The London bus was one of the first meaningful efforts to democratise the luxury of the hackney carriage – in fact – and to make it affordable for the ordinary London masses, in a way that had never been done before. What does that remind you of today?
As you might expect, competition spurred more competition. This was the nineteenth century, remember: the romantic poets were slipping off the boil. Napoleon was dead. A young Republican called Abraham Lincoln was starting to make waves in Washington D.C. The times they were a’changing! New business entrants to the bus trade – upstart firms like Thomas Tilling Ltd – started out as one-man bands, but were rapidly growing. As tends to happen, the disruptors had became the disrupted.
Thomas Tilling’s tactics were novel, and he astounded his punters with his shocking new technology. His buses started using pre-agreed “stops” and a fixed timetable, for example, to outflank the opposition. Bus stops! Such things may seem tediously pedestrian now, but this was radical at the time. And, critically, the evolution of the bus was being driven headlong by the free market: the raw demand of hungry punters, pushing, jostling, shoving to all get a better deal. It was not some dreary, pen-pushing regulator who gave us the double-decker bus, the bus-stop, the fixed timetable, and the dependable joys that we so love today. No! It was a have-a-go band of entrepreneurs, trying to earn a crust on the margins of our capital city. Thank goodness for them!
Sadly – however – our bus market in London has now become almost entirely dominated by City Hall and its quangoes. We have fewer London buses as a result, with higher fares, which are less responsive to demand. This illustrates the wider point made by Sajid Javid to the BIS Committee. Despite privatisation of some bus routes, London’s bus market is still sclerotic and over-regulated, in my view. The energy and pure dynamism of those 19th century years has been throttled out of existence, with rule books, licencing authorities and opaque barriers to entry. I am forbidden, for example, from setting up my own family-owned bus and trying to make money – even if my only aim is to help Londoners get to work along at rush-hour. Why? Britain can do better than this.
It is a complicated issue, and it is well to avoid simplification. But the first and most obvious thing to remember in all of this is that the debate about London congestion is at least 200 years old: it is not a recent phenomenon. So, as we read the more modern headlines, we would do well to remember what happened last time. Second, it is difficult now to avoid the analysis – and especially so with the London bus – that innovation means lower prices. And third, you have to really struggle, to picture any possible scenario in which sane Londoners would argue that the invention of the bus was somehow “a bad idea” – now that it has been established, and now that it has been proven to be wildly popular.

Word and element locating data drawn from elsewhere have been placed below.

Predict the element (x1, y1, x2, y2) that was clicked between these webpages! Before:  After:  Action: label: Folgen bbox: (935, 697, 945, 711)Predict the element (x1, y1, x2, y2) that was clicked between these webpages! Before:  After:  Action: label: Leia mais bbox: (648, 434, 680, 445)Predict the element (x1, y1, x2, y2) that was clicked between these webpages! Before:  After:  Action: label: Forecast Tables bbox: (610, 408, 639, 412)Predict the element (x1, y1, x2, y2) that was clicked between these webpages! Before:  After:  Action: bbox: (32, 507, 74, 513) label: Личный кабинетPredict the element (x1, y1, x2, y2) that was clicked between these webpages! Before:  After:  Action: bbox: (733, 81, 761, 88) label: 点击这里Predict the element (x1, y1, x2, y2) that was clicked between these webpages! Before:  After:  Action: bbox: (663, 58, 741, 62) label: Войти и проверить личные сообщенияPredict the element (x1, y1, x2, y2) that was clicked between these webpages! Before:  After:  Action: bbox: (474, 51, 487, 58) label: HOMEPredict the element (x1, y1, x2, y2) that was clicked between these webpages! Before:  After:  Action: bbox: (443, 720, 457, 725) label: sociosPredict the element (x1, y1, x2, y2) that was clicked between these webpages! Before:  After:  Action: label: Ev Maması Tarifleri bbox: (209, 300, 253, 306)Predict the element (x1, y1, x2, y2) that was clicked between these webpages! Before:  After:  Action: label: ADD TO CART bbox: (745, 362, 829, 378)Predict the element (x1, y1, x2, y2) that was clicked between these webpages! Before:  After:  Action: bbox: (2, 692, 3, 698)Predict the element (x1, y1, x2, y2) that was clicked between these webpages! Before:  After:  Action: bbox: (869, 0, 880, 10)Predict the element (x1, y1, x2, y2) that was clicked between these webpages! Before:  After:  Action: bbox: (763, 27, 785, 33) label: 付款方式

So, deregulation – more please, and faster. And my advice to the TfL bosses would be this: visit your own museum. Because, as you stroll between the worn-out automobile engines, red omnibus husks, and wood-panelled carriages, you sense that these things are exciting because they were once part of a grassroots revolution. The London bus was once a mad experiment by a few zealots, tinkering on the fringes of respectability. It was once the preserve of entrepreneurs who saw a social problem and believed that it could be solved through private enterprise. And the story of it confirms one of the oldest Conservative instincts, too. That mankind’s ability to help one other is truly extraordinary – if only the authorities will get out of our way.